The real power of the NFL is reflected in the top fan avidity categories. In 2006, 32 million fans identified themselves as avid NFL fans with college football second at just about 23 million. Major League Baseball comes in at 19.6 million with college basketball closing in at 15.8 million.

From there in descending order of fan interest are NASCAR (15.1 million), NBA (14.3 million), figure skating (13.1 million), extreme sports (11.4 million), boxing (10.2 million), PGA (10 million) and the NHL (6.5 million).

SGMA has also predicted the hottest growth sports for 2007 and beyond. Lacrosse is by far the fasting growing sport, increasing in interest and participation by 31 percent. Following in descending order are walking for fitness, aerobic training, soccer, yoga/pilates, running, fitness cycling, football, basketball, golf, strength conditioning and skateboarding. Interestingly enough, baseball is not listed as having any “plus” potential.

Gene Goldberg, the vice president of consumer products for the NFL, was one of the panel speakers. He indicated that “everything NFL” is up. The league has new retail partners including Target’s Tailgating Section, e-commerce is “through the roof,” and the Madden game sold 8 million units in 2006. Although the NBA, NFL and NASCAR have their own retail stores, Goldberg said the NFL “doesn’t feel the need to be in retail.” It’s nice to be No. 1.

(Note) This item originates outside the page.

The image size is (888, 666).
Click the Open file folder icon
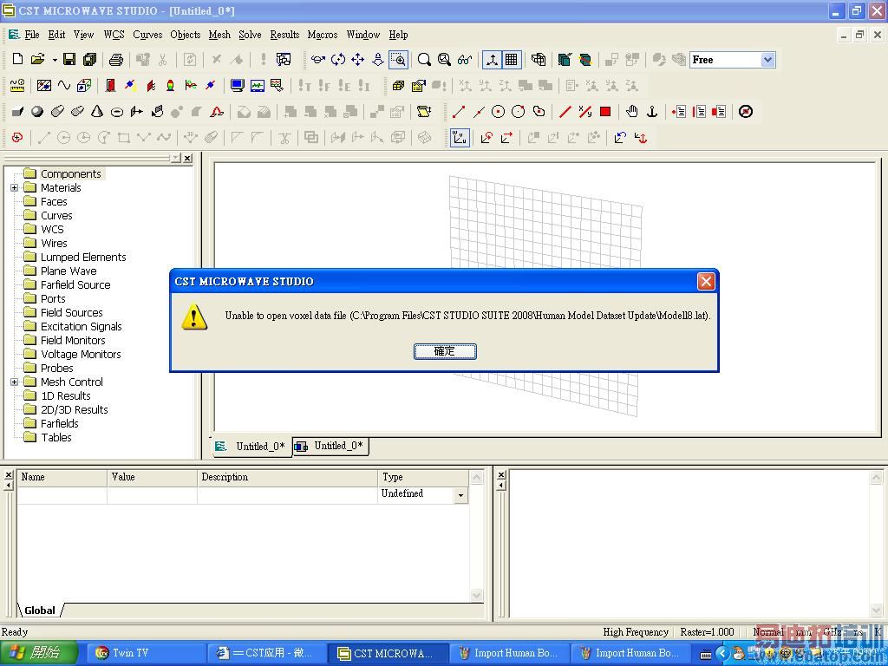pos(38,60)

The NBA and the NHL, unlike the NFL, are aggressively looking to expand their market share. The NBA just completed a private label deal with Wal-Mart with merchandise that would “compliment their other product lines rather than compete.”

Blake Davidson, the managing director of NASCAR products, described the excitement surrounding the opening of the NASCAR Hall of Fame in Charlotte and their partnership with Sprint. He also said that NASCAR’s commitment to the infant apparel market is representative of the family approach to their sport.

Don Garber, the commissioner of Major League Soccer, continued to document the growth of the MLS and soccer in the country’s sports environment. Besides David Beckham coming to the L.A. Galaxy, the huge success in Toronto and the plans to add teams in Vancouver, Portland and San Diego, the big news was about the New York Mets plan to explore building a soccer-only stadium to house a second New York MLS team.

Gary Bettman, the NHL commissioner, gave the keynote address. Hockey continues to enjoy great popularity among its fans -- more than a half of NHL teams played to 90-percent capacity last season. As the growth of non-American players continues to be a factor both in competition and international marketing internationally, Bettman pointed out that one-third of NHL players are not from North America.

Digital licensing and fantasy baseball go hand in hand. And Clay Walker of Fantasy Sports Ventures described a recent court case in St. Louis that attracted considerable attention. Baseball’s digital arm, Baseball Advanced Media (BAM), sued a company that was dispensing baseball statistics, claiming that players’ names and the stats being provided to the fantasy players were protected rights owned by the licensor, Major League Baseball and BAM. They lost, so the stats used in fantasy leagues seems safe for now.

Baltimore-based UnderArmour was represented by Bill Kraus, the senior vice president of sports marketing, on a panel discussing the challenges of retail. Kraus discussed the manner in which UnderArmour is expanding their football brand to include cleats and shoes. The effect that technology has in manufacturing better performance products and boosting sales price is being referred to in the market place as the “UnderArmour effect.”

PGA Tour Vice President of Marketing, Leo McCullagh, discussed the PGA Super Stores, opening throughout the South and Southwest, which will include more than 63,000 square feet of retail including a full-size tennis court.

Finally, every year seems to bring new phrases to the licensing/marketing world. My favorites were: “connectivity” as in “there must be a connectivity with fans;” “irrational exuberance,” as in describing Toronto’s reaction to their new MLS team; “disintermediation,” meaning to cut out the middleman and go right to the customer base; and for all digital marketing, the goal is to “generate eyeballs.”